En una añeja crítica publicada en Dirigido por…, José María Latorre ya señalaba que una de las ideas más interesantes –y desoladoras– de esta magnífica película se apunta al principio del relato, y está puesta en boca de un colega de Jenny: que la psiquiatría no sirve para curar las enfermedades mentales. De ahí la tremenda paradoja que se produce cuando es la propia Jenny, una especialista de la mente, la que acaba cayendo en una profunda depresión, fruto de sus traumáticos recuerdos infantiles, unida a una asfixiante sensación de soledad y desamparo que se ve incapaz de apaciguar y que se acentúa por el abandono, siquiera temporal, por parte de su marido y de su hija, en un proceso paranoico que Bergman visualiza por medio de un progresivo aumento del tono onírico.

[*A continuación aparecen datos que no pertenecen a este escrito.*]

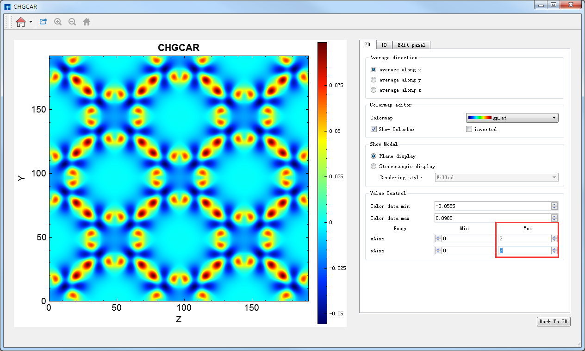The height and width of the screenshot is (351, 585).
Task: Click the zoom out magnifier icon
Action: point(72,22)
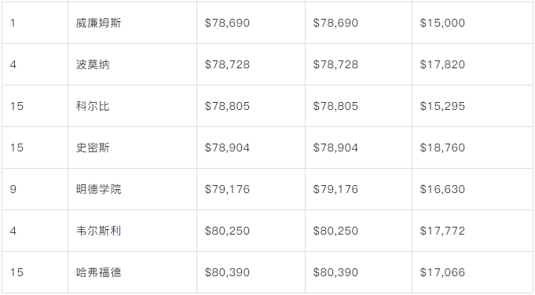Select the $17,772 value cell

472,231

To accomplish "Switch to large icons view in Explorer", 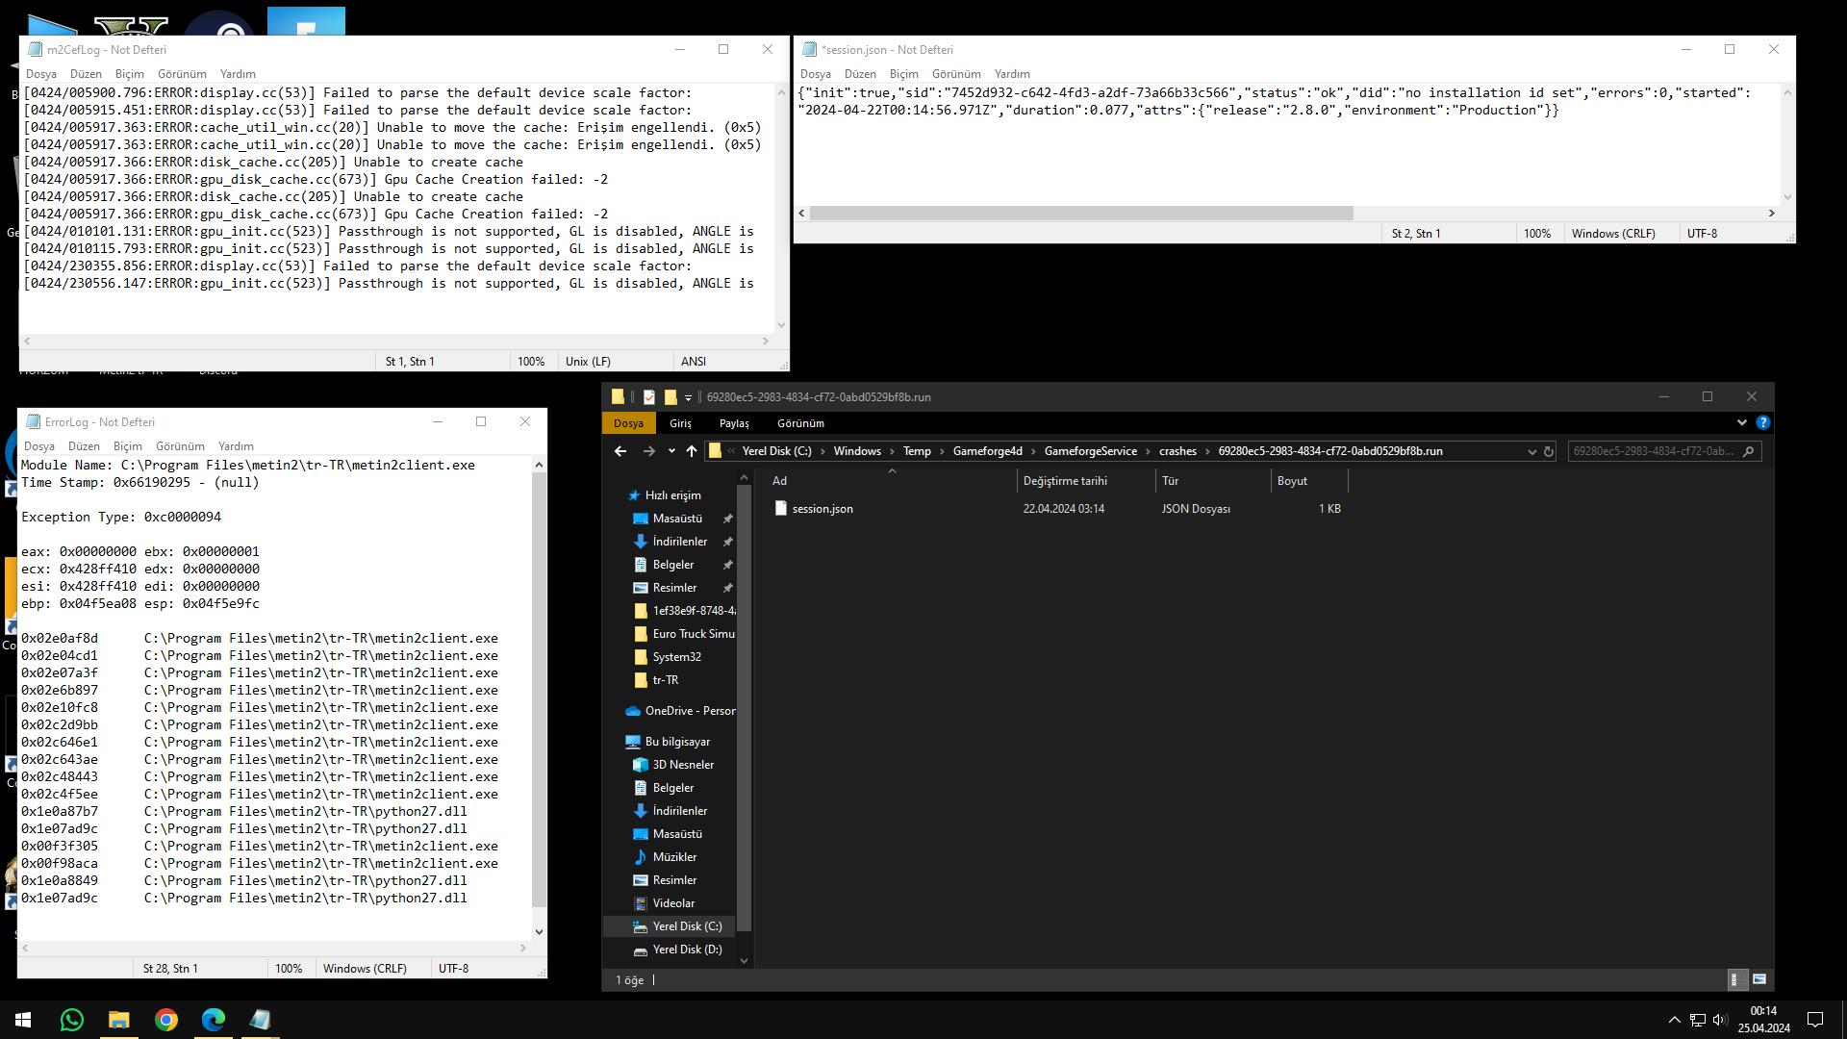I will tap(1759, 979).
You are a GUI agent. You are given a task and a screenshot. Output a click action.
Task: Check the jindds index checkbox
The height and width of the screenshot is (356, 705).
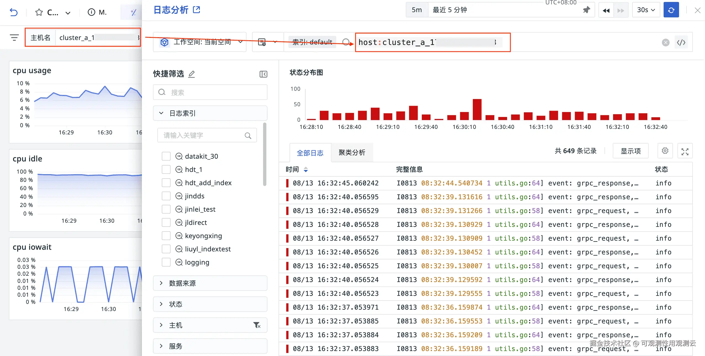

Resultan admirables todas las escenas de Jenny en casa de sus abuelos, tanto las que dibujan la relación emocional que la vincula a los ancianos –cf. ese momento en que les espía, con ternura, viendo cómo la abuela se levanta de la cama detrás del abuelo el cual, en un gesto de senilidad, ha salido de su dormitorio en plena noche tan solo para comprobar si el reloj de carillón del salón sigue funcionando–, como sobre todo los fragmentos “pesadillescos” que expresan el deterioro mental de Jenny: Bergman siempre ha demostrado ser un maestro a la hora de enseñar sueños y pesadillas, y aquí brillan con luz propia ese momento, escalofriante, de la inquietante aparición de esa anciana con un extraño ojo negro en el dormitorio de la protagonista que acosa de forma recurrente los pensamientos de Jenny (en una escena caracterizada, además, por una magistral utilización del sonido: el tic-tac del reloj que precede obsesivamente a la aparición de la anciana; el silencio que se produce cuando tiene lugar aquélla; el angustioso “grito mudo” de Jenny al verla); o la secuencia onírica en la que una inconsciente Jenny, debatiéndose entre la vida y la muerte tras la sobredosis de pastillas, recorre una serie de habitaciones con un extraño atuendo medieval (sic), y encontrándose en ella fragmentos abstractos de su propio pasado, tales como sus abuelos, sus pacientes y sus propios padres, prematuramente fallecidos en un accidente, y que culmina en una metafórica incineración/ entierro en vida de la propia Jenny llevada a cabo por ella misma.



No obstante, acaso lo más conseguido de Cara a cara al desnudo resida –por más que, como hemos visto, su propio autor no se sintiera satisfecho del resultado– en ese brillante vaivén entre la realidad y la fantasía, la vigilia y el sueño, de manera que hay momentos en los cuales cuesta diferenciar entre unos y otros, dada la forma como Bergman vincula e incluso podría decirse que “unifica” ambos niveles de percepción por medio de la elección de un determinado encuadre: véase al respecto la magnífica escena de la visita de Jenny a la casa de una paciente, y que concluye con su agresión sexual a manos de dos hombres ocultos en la vivienda, que Bergman culmina alrededor de un plano general fijo de larga duración, construido de tal manera que la pared que separa dos habitaciones, situado en medio del encuadre, produce un singular efecto de “pantalla partida” que, además de acentuar, por su artificio, la ambigüedad del momento (¿la escena es real o fruto de la imaginación de Jenny?), sugiere, sotto vocce, parte del meollo del relato: el paso de lo real a lo imaginario, o la diferencia entre la realidad y el sueño, puede ser a veces tan estrecho que basta con dar un paso, ir de una habitación a otra, para encontrarse de repente –y literalmente– en otra dimensión de la mente.